---- Data supplied
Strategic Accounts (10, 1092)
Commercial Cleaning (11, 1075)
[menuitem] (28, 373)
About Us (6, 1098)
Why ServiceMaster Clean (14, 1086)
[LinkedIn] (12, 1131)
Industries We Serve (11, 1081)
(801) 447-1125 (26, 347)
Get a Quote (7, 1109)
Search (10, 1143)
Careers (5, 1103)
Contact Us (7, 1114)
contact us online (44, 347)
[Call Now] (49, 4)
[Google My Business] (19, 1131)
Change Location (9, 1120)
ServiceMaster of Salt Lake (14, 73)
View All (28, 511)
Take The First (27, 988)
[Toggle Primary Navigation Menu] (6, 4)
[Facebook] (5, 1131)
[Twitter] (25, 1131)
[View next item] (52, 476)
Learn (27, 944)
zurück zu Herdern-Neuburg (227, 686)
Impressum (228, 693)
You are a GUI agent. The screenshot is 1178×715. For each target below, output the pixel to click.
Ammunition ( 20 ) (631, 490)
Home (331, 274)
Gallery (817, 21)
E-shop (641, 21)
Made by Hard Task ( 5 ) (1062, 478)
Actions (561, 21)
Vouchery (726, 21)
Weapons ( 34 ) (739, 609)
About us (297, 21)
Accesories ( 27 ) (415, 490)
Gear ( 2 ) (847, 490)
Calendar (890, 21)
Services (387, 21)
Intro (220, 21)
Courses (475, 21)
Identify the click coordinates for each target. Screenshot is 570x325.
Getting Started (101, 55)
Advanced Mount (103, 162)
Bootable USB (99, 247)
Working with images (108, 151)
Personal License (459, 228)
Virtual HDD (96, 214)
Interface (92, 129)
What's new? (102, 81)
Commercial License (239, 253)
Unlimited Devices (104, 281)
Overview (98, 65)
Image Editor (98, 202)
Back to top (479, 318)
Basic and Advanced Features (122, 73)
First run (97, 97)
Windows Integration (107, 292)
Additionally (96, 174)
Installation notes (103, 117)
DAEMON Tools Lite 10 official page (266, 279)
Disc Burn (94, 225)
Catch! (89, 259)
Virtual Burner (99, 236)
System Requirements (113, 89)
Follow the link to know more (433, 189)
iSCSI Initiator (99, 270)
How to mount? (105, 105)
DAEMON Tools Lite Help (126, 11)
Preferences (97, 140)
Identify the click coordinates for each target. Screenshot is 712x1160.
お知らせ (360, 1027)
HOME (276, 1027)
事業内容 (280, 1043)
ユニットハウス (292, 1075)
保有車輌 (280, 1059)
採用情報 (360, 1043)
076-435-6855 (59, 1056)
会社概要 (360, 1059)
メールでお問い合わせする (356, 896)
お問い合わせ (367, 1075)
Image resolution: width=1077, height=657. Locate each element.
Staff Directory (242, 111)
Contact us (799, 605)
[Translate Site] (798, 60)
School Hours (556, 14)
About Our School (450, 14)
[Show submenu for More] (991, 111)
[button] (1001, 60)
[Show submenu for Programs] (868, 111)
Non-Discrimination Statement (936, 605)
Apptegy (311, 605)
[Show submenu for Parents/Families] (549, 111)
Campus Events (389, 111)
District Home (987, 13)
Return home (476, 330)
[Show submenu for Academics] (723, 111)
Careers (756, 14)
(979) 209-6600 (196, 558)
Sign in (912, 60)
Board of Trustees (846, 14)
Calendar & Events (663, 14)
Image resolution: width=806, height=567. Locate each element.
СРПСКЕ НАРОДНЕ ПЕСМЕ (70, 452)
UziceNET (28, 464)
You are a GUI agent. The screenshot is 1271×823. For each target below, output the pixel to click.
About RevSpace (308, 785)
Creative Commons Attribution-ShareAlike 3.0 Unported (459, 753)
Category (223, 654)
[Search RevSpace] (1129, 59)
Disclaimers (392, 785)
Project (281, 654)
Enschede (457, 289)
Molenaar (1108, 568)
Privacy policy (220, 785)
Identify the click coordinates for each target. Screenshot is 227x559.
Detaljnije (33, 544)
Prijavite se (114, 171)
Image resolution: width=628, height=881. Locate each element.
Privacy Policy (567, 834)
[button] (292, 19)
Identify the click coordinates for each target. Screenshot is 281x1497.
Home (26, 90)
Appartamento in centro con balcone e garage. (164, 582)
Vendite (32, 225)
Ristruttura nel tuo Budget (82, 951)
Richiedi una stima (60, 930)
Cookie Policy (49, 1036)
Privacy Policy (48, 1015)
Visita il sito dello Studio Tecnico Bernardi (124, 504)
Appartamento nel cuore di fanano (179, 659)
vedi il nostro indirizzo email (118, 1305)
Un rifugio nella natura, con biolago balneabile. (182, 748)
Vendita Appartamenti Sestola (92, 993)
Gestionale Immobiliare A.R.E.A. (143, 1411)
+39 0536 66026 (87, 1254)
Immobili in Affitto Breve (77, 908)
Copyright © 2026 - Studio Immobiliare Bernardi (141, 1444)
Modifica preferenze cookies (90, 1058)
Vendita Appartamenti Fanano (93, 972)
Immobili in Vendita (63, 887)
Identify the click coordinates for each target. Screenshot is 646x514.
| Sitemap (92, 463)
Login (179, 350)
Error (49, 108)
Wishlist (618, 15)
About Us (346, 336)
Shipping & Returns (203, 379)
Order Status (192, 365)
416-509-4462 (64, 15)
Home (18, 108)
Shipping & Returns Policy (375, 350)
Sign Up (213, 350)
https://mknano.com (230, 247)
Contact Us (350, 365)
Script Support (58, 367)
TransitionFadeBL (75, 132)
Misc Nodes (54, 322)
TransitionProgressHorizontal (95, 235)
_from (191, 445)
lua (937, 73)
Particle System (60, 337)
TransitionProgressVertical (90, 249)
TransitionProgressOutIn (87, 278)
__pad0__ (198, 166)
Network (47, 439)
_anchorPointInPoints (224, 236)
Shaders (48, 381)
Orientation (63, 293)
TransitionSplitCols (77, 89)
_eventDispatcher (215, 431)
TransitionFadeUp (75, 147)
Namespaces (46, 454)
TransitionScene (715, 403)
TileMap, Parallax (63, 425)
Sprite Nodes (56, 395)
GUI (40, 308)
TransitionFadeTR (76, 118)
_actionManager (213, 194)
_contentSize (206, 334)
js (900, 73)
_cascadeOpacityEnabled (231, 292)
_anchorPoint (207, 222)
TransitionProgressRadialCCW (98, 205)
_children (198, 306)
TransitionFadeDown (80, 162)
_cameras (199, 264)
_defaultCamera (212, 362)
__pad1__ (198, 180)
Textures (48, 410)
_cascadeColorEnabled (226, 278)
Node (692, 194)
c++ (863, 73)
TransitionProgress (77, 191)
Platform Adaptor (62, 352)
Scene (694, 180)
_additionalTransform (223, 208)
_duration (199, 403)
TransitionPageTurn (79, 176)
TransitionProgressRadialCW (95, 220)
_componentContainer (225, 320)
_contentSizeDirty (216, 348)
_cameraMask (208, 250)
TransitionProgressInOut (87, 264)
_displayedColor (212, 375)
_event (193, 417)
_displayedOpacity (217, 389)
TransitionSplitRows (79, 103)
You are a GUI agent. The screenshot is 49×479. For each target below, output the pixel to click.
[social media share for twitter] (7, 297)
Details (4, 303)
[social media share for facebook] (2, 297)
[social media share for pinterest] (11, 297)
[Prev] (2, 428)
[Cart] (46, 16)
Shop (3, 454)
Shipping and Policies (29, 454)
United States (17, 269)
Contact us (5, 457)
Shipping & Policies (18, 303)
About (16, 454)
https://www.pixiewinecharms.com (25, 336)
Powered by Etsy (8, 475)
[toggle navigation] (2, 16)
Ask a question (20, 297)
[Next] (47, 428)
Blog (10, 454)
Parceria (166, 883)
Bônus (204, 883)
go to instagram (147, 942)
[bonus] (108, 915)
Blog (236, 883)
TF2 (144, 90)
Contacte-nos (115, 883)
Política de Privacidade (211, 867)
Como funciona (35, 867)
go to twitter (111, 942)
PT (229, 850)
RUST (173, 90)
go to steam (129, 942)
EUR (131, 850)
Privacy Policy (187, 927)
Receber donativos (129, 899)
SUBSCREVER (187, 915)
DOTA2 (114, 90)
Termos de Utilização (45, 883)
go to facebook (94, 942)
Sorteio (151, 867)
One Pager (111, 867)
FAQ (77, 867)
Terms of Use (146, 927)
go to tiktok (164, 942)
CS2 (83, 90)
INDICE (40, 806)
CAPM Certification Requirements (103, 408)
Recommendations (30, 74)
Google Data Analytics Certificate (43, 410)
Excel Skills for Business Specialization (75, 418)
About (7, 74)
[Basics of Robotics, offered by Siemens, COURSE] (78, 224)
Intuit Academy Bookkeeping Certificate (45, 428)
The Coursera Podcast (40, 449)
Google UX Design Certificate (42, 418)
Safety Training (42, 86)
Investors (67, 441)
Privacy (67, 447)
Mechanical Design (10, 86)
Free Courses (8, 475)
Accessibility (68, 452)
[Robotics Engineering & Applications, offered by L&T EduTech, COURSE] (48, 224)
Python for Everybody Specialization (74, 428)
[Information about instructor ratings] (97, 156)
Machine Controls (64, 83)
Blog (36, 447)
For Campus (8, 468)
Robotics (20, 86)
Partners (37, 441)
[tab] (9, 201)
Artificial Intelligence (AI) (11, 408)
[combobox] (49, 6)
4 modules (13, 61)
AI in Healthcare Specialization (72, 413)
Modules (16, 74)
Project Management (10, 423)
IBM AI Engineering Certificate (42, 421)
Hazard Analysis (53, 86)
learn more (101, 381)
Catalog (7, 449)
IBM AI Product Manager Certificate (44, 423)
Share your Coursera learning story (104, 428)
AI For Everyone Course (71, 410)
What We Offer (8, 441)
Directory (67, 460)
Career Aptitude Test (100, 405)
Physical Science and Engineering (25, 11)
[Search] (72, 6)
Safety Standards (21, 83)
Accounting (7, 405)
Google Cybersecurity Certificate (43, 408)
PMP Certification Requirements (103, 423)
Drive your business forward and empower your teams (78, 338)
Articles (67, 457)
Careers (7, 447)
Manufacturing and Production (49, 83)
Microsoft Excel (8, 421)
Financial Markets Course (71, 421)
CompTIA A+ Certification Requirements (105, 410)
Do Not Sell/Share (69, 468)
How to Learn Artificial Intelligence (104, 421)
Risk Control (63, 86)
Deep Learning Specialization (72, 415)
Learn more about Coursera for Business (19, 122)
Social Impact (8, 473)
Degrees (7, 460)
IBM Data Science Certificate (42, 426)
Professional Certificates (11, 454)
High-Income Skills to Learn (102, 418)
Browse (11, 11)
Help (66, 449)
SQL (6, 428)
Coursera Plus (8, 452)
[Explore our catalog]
--------
[Given problem]
Pick out each line of the listing that contains the word "Identify" and copy those lines.

[Complete answer]
Identify the click coordinates for each target. Screenshot is 570x325.
Identify the click coordinates for each target. Screenshot is 712x1160.
Identify the click coordinates for each target. Screenshot is 227x559.
Identify the click coordinates for each target. Screenshot is 281x1497.
Identify the click coordinates for each target. Screenshot is 646x514.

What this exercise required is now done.